Page 1 of 1

Is this code dangerous?

Posted: Sun Dec 10, 2006 6:18 pm
by impulse()
I've been reading a book on PHP security which is heavily focused of filtering any data that is sent to the server and I've gone back to an old script I created which is a web based PHP dig/ping/whois tool. It allows users to enter a domain or IP and obtain details using the function

Code: Select all

system
. Can you tell me if the following script has any jepoardy on the server it's running on?

Code: Select all

<form method = "post" action = "dig.php">
<b>Host: <input type = "text" name = "host">
<input type = "submit" value = "Dig">
</form>

<?

$host = $_POST["host"];

?>

<table>
  <tr>
    <td bgcolor = "black"><font color="white">
    <?

    if (isset($host)) {
      system("dig $host");
    }
    ?>

    </td>
  </tr>
</table>
?>

Posted: Sun Dec 10, 2006 7:52 pm
by nickvd
Try this... enter "; ls -la" and check the output... it'll probably show you a list of files.

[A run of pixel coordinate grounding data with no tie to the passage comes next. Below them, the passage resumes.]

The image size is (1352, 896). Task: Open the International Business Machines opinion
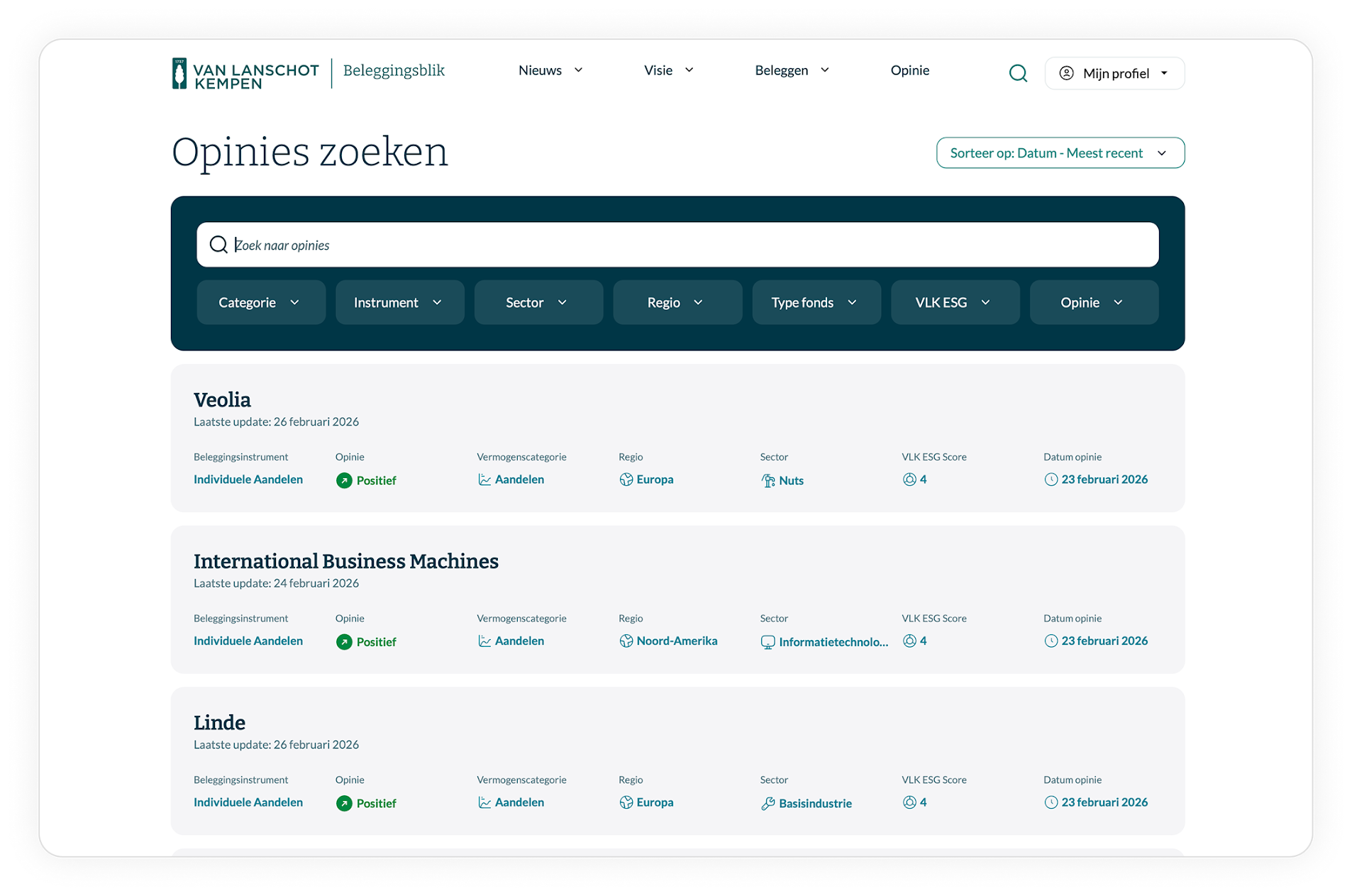point(345,561)
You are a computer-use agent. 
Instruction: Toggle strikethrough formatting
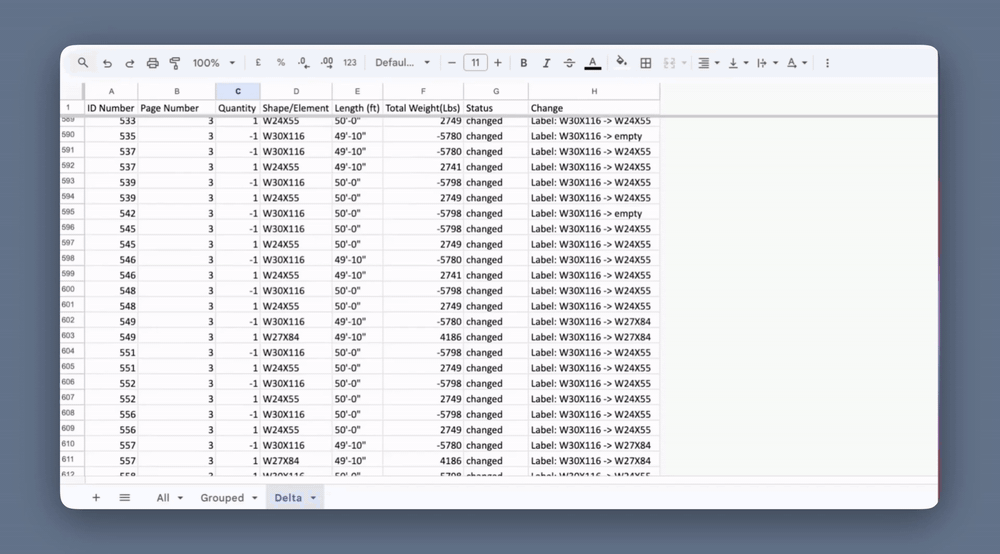click(569, 63)
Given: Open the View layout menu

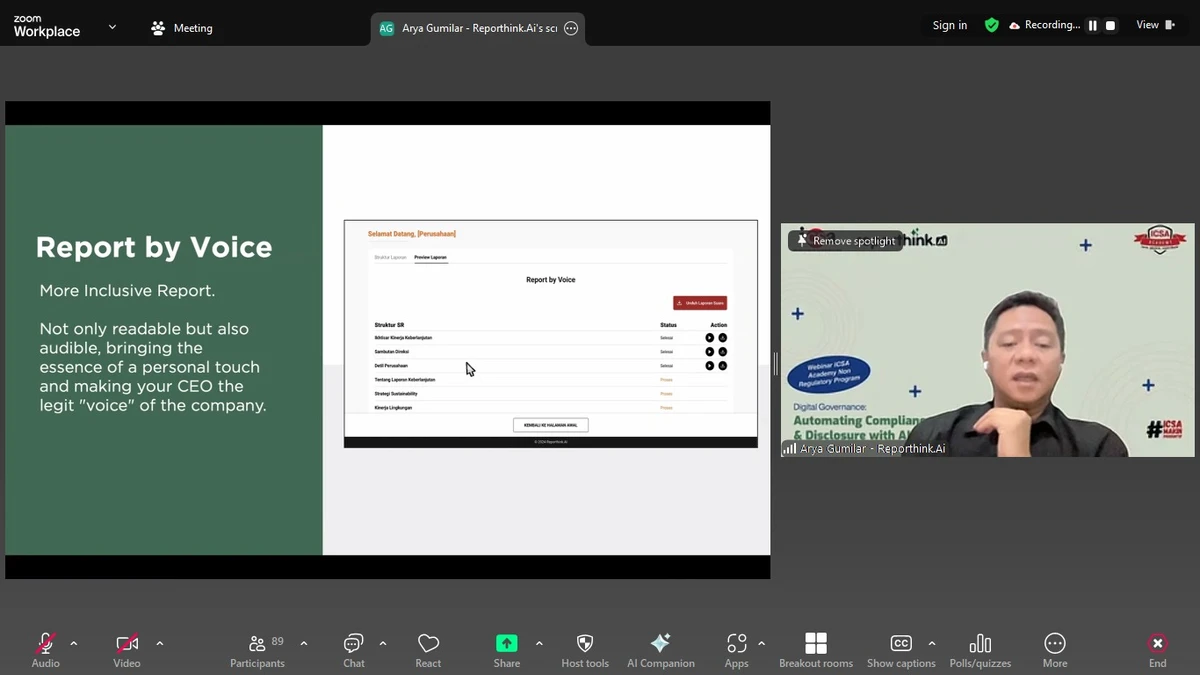Looking at the screenshot, I should pyautogui.click(x=1155, y=25).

Assuming that worked, i could then enter "; cat /etc/passwd" which will get me a list of user accounts on the system...

The best defense would be to use escape_shell_args() on the input to sanitize it.

The very best defense would be to not use system() but find a webservice that does what you need (assuming you are checking availability, or other dns information), that way you wont have to worry about it.